One group was given customized coaching and shown inspiring testimonials from people who had learned to eat healthily and change their habits, and lost weight. The others were handed printed materials but were not given the coaching or personalized experience.  Those who were coached were more successful in changing their habits, and it starts with awareness and understanding that food should be used as healthy fuel, not unhealthy comfort.

“We used testimonies in videos and showed interactions with families to raise awareness about stressors,” explained Mei-Wei Chang, associate professor of nursing at The Ohio State University and the study's lead author. “After watching the videos, a lot of intervention participants said, ‘This is the first time I’ve realized I am so stressed out” — because they’ve lived a stressful life,” she continued. “Many of the women are aware of ... having head and neck pain and trouble sleeping — but they don’t know those are signs of stress.”

The participants in the intervention group were more likely to lower their fat intake compared to those in the control group. They also lowered their stress. For every one point of stress reduction that the researchers measured, they recorded a corresponding 7-point reduction in how often the women ate high-fat foods. The participants were shown how to achieve a healthier and less stressful life and taught how to have a better relationship with food.

“We raise their awareness about stressors in their lives, and unfortunately a lot of these problems are not within their control,” commented Chang in the same interview. “So we teach them ways to control their negative emotions. 'Remember that this is temporary, and you can get through it.' And we give them the confidence to look to the future.”

Stress and Eating Less

While some people turn to food during stress, others may wind up skipping meals altogether. The American Psychological Association stated:

  • 30 percent of adults reported skipping meals due to stress
  • 41 percent of adults skipped meals weekly or more due to stress
  • 67 percent of adults skipped meals due to a lack of appetite

Not eating may cause stress to mount. When we don’t eat for a long period of time, our blood sugar starts to lower as it waits for fuel. This also causes the body to start producing more cortisol (your stress hormone) to help regulate the drop in blood sugar while simultaneously creating more stress in the body.

A recent study on adolescents found that skipping breakfast increased their risk of stress and depression compared to those that ate breakfast regularly. Rather than just shut down and not eat, choose healthy foods to snack on, or eat a large salad full of vegetables, whole grains, legumes, nuts, and seeds.

How to Reduce Stress

Stress can’t always be avoided, but we can try different strategies to cope with it. One key is to see stress as a "challenge" but one you can overcome, instead of a threat, research finds.

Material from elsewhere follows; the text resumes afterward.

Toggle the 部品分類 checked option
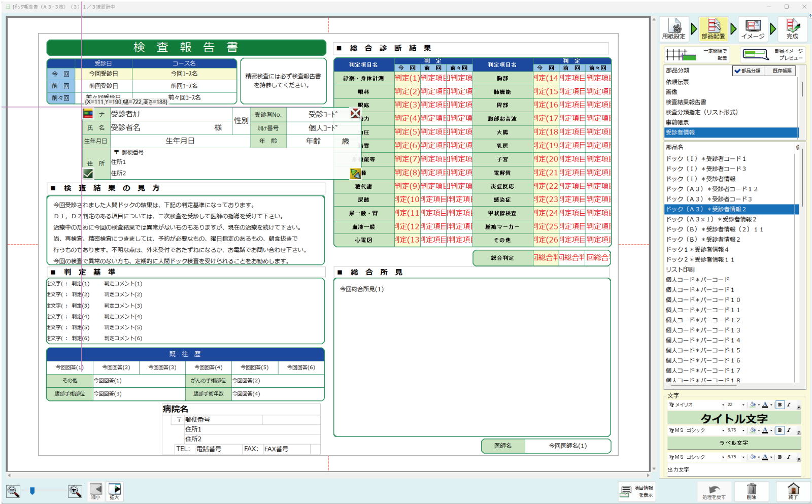click(749, 71)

  • Exercise regularly: Any movement you enjoy, whether it’s walking or dancing, aerobic exercise, strength training, yoga or jogging, biking or swimming, will help your body combat stress. When you’re active, your brain releases feel-good hormones such as dopamine and serotonin that can improve mood and help you cope with stress. People who exercise 20 to 30 minutes a day experience several hours of calm afterward, the article explained. This is because there is "good stress" called eustress and "bad stress" called distress and if you exercise you are activating the good stress that is associated with improved performance and productivity. The difference between good stress and bad stress is perception. If you can meet the challenge, it's eustress, but if you feel threatened, it's distress. Training your brain to see your stressors as challenges as opposed to threats is one key coping mechanism to lower bad stress.
  • Try relaxation techniques: Some common examples include deep breathing, guided meditation, and practicing intentional muscle relaxation. These types of daily techniques can be done anywhere. Start by downloading an app on your phone for guidance.
  • See a counselor or therapist: It can be easy to bottle up or push your emotions to the background, and not recognize the amount of stress you're under. Talking it out with a professional can help you cope and find helpful strategies to change your own behavior that can relieve some of the stress. Understanding the triggers to your stress eating, and learning other ways to manage your stress can lead to being healthier.
  • Set realistic expectations: Often the stressors that affect us are out of our control, but it’s important to focus on what we can control. That may mean saying “no” to certain demands that will take up time and energy leading to an increase in stress. Instead focus on being your healthiest, through exercise and healthy cooking, and then work on the things you can control, like your reaction to the stressors in your life.

Foods for Stress

No one wants to ban ice cream, but indulging in junk foods too often, with all the added sugar, salt, and preservatives, can wind up impacting our physical health, and food is not a cure for stress. In fact, stress eating is a vicious cycle and often leads to additional emotional distress as your mood suffers from the effects of the nutrient-poor choices, studies show.

The best foods to eat when stressed are not simple carbs or sweets but the healthy whole, plant-based ones: Fruit, vegetables, legumes, and nuts and seeds, which are high in fiber, folate, and other vitamins and phytochemicals that help fight inflammation and improves brain chemistry according to research.

People who eat more fruits and vegetables experience improved mental well-being, according to a study published in the journal BMJ which found that your gut microbiome (the microbial organisms, including bacteria that help digest your food) "interacts with the brain in bidirectional ways using neural, inflammatory, and hormonal signaling pathways." What that means is your gut tells your brain how to act, and what you eat impacts your gut microbiome. By eating healthier foods, you help not just your physical but your mental well-being, the authors concluded.

Bottom Line: Stress Can Create Unhealthy Eating Patterns.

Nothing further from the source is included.